At least in biopharma research, robots are less likely to replace jobs and more likely to increase human efficacy
Public discussion on the topic of robots taking jobs has to be at or near the zenith of the hype cycle. It seems like a new study on X% of workers losing their jobs to robots in Y industry is issued every day. Works like the Oxford University study in 2013, Martin Ford’s Rise of the Robots, and the Brynjolfsson/McAfee book The Second Machine Age have all helped to fuel the public perception that we stand on the edge of a technological precipice in which we may wake up one day to a world in which humans have nothing to do.

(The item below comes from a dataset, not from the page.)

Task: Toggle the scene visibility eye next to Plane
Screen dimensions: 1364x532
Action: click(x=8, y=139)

To some degree, the hype is rooted in real developments and disruptions coming as the result of very rapid developments in underlying technologies driving automation. Machine learning, sensing, collaborative robotics, cloud computing and general software advances are combining to open up a wide range of automation possibilities previously not possible. For more on our views on collaborative robotics specifically, see this article in Drug Discovery World.
With the above said, most analyses attempting to quantify job losses share a problematic presupposition: a static level of work needed/desired to be done. History has shown that this is never the case, as humanity constantly strives to improve standards of living through increased work, research, and innovation. As a result, we should instead expect that while many routine tasks performed by humans will end up being performed by robots, there is little historic precedent in assuming the aggregate amount of work will in fact decrease.

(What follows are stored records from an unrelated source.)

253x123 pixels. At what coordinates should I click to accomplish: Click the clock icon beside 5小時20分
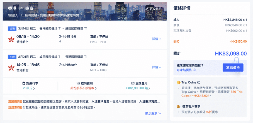click(x=60, y=65)
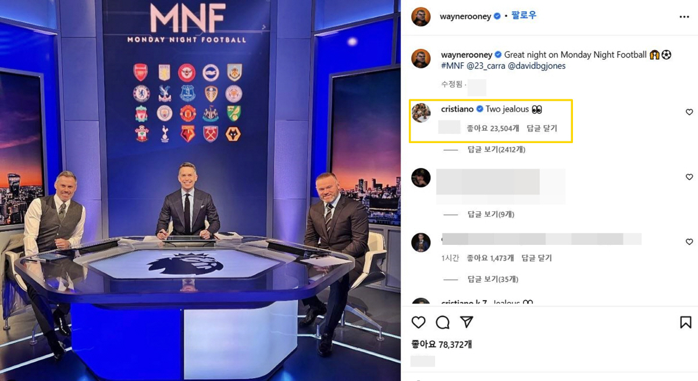The height and width of the screenshot is (381, 698).
Task: Open the three-dot more options menu
Action: tap(684, 17)
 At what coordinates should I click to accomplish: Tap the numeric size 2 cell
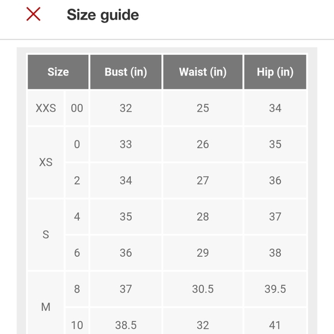(x=77, y=180)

When the Luddites rebelled against the automation of textile and weaving machinery based on fears of losing jobs and livelihood, they shared the same logic of automation consuming required work on a static level of activity. They would certainly have been correct, if the result of the automation was simply to do the same level of work, but with machines. However, rather than having automated machines making each person one or two suits to own, today people have large closets full of many, many more items of clothing than would have ever been considered back in the early 1800s. The result of automation in this case was the expansion of production, not a simple consumption of fixed tasks by machines.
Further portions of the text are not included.